Kurze Aufgabe a: Übertrage nur die Einträge vom Anfang bis einschließlich der Zeile mit „The height and width of the screenshot is (720, 1366).“ in eine Markdown-Tabelle mit den Spalten „Nummer“ und „Zeile“. Leere Zeilen lässt du dabei weg.

Textauszug:
○ ○ ○
Sieben Jahre waren sie musikalisch und privat ein Paar: die Pianistin und Komponistin Henriëtte Bosmans und die Cellistin und Dirigentin Frieda Belinfante. Zwei Musikerinnen aus Amsterdam, die Frauen lieben und sich mit Männern zusammentun, die als Jüdinnen verfolgt und während der Besatzung »unsichtbar« werden. Die eine gibt illegale Konzerte und rettet ihre Mutter vor der Deportation, die andere geht in den Widerstand, fälscht Pässe und verkleidet sich als Mann.
Von Judith Kessler
Erschienen auf: Yupedia, 27.03.2025
Henriëtte »Jettie« Bosmans, geboren 1895, stammte aus einer Musikerfamilie. Ihr katholischer Vater, Henri Bosmans, Erster Solocellist im Concertgebouws-Orchester in Amsterdam, starb, als sie noch ein Baby war. Ihre jüdische Mutter, Sara Benedicts, Klavierlehrerin am Konservatorium, unterrichtete ihre Tochter – deren beide Schwestern im Säuglingsalter gestorben waren –, so dass sie mit 17 Jahren ihre Klavierabschlussprüfung bei der »Gesellschaft zur Förderung der Musik« mit Auszeichnung bestand.
○ ○ ○
Gezeigte Einträge:
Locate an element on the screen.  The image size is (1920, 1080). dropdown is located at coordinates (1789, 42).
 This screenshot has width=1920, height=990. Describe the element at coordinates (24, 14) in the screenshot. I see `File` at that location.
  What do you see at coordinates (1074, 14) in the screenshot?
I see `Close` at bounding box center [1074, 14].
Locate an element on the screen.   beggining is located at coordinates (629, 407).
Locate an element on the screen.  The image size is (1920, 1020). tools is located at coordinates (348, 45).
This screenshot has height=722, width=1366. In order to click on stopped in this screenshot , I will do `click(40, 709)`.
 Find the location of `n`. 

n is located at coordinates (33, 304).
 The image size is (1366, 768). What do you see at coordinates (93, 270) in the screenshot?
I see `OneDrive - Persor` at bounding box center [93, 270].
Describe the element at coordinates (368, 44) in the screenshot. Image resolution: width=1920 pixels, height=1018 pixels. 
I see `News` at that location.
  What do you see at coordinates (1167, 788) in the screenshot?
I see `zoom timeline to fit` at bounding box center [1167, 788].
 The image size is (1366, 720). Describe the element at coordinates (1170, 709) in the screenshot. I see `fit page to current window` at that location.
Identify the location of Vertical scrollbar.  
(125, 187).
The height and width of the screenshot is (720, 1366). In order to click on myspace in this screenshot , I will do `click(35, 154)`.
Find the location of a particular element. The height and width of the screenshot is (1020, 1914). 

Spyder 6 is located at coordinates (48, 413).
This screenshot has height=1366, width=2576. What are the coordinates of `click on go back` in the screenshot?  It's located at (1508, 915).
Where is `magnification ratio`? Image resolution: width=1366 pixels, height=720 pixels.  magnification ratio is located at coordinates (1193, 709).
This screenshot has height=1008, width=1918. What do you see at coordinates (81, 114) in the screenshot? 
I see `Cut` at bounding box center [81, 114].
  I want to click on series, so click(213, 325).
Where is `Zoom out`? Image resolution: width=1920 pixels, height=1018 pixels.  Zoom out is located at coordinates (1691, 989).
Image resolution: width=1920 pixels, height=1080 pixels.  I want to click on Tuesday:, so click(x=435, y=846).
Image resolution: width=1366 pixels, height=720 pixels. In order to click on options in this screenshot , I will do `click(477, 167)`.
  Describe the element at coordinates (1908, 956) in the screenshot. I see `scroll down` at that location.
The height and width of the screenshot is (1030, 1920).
○ ○ ○
Kurze Aufgabe b:
Stimmen diese Aussagen mit dem Textauszug über Henriëtte Bosmans und Frieda Belinfante überein? Antworte bei jeder mit Ja oder Nein und zitiere die entscheidenden Worte wörtlich.
(i) Der Vater von Henriëtte Bosmans war Erster Solocellist in einem Amsterdamer Orchester.
(ii) Bosmans und Belinfante waren zehn Jahre lang ein Paar.
(iii) Henriëtte Bosmans bestand ihre Klavierabschlussprüfung mit 17 Jahren.

Schriftliche Antwort a:
| Nummer | Zeile |
|---|---|
| 1 | Locate an element on the screen.  The image size is (1920, 1080). dropdown is located at coordinates (1789, 42). |
| 2 |  This screenshot has width=1920, height=990. Describe the element at coordinates (24, 14) in the screenshot. I see `File` at that location. |
| 3 |   What do you see at coordinates (1074, 14) in the screenshot? |
| 4 | I see `Close` at bounding box center [1074, 14]. |
| 5 | Locate an element on the screen.   beggining is located at coordinates (629, 407). |
| 6 | Locate an element on the screen.  The image size is (1920, 1020). tools is located at coordinates (348, 45). |
| 7 | This screenshot has height=722, width=1366. In order to click on stopped in this screenshot , I will do `click(40, 709)`. |
| 8 |  Find the location of `n`.  |
| 9 | n is located at coordinates (33, 304). |
| 10 |  The image size is (1366, 768). What do you see at coordinates (93, 270) in the screenshot? |
| 11 | I see `OneDrive - Persor` at bounding box center [93, 270]. |
| 12 | Describe the element at coordinates (368, 44) in the screenshot. Image resolution: width=1920 pixels, height=1018 pixels.  |
| 13 | I see `News` at that location. |
| 14 |   What do you see at coordinates (1167, 788) in the screenshot? |
| 15 | I see `zoom timeline to fit` at bounding box center [1167, 788]. |
| 16 |  The image size is (1366, 720). Describe the element at coordinates (1170, 709) in the screenshot. I see `fit page to current window` at that location. |
| 17 | Identify the location of Vertical scrollbar.   |
| 18 | (125, 187). |
| 19 | The height and width of the screenshot is (720, 1366). In order to click on myspace in this screenshot , I will do `click(35, 154)`. |

Schriftliche Antwort b:
(i) Ja: „Erster Solocellist im Concertgebouws-Orchester in Amsterdam“
(ii) Nein: „Sieben Jahre waren sie musikalisch und privat ein Paar“
(iii) Ja: „mit 17 Jahren ihre Klavierabschlussprüfung bei der »Gesellschaft zur Förderung der Musik« mit Auszeichnung bestand“